#### EXERCISE INPUT
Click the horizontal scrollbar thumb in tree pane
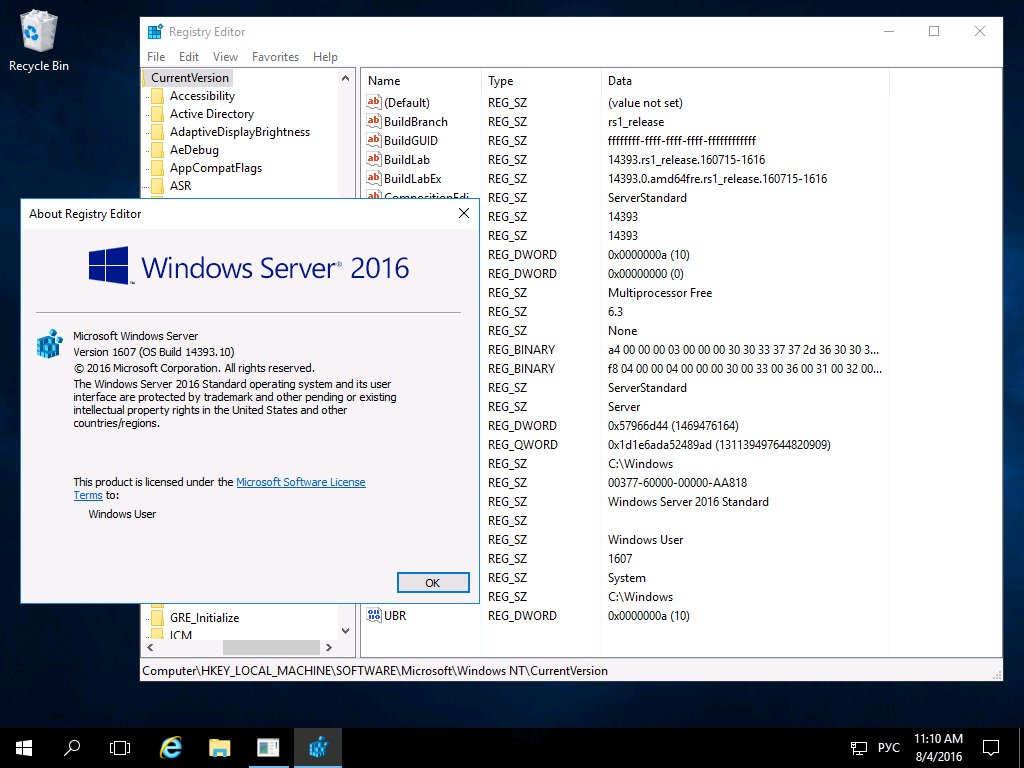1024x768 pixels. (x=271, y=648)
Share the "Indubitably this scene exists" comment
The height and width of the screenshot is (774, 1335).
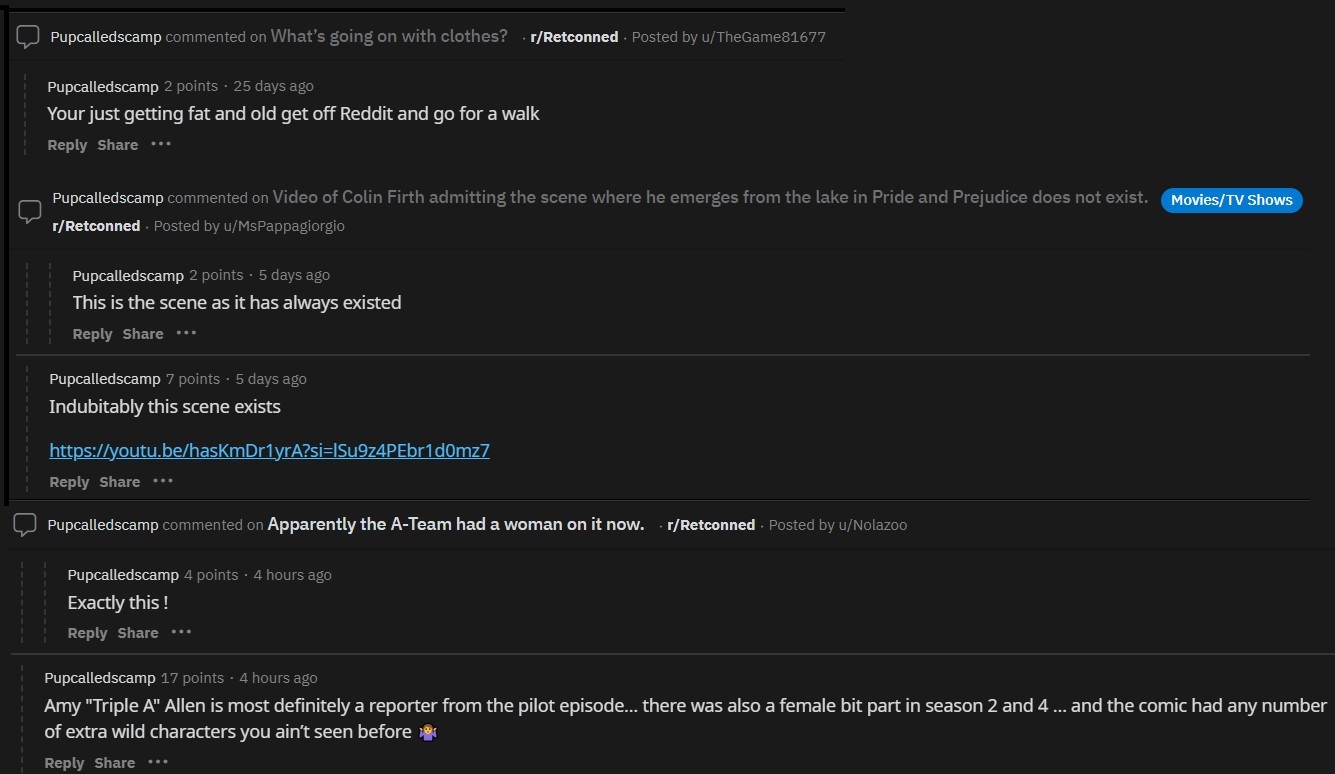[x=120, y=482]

#### TASK DESCRIPTION
Update the data above by replacing "horizontal scrollbar" with "horizontal scroll bar" and changing nothing else. Leave the pictures out of your answer.

#### COMPLETED EXERCISE
Click the horizontal scroll bar thumb in tree pane
1024x768 pixels. (x=271, y=648)
Share the "Indubitably this scene exists" comment
The height and width of the screenshot is (774, 1335).
[x=120, y=482]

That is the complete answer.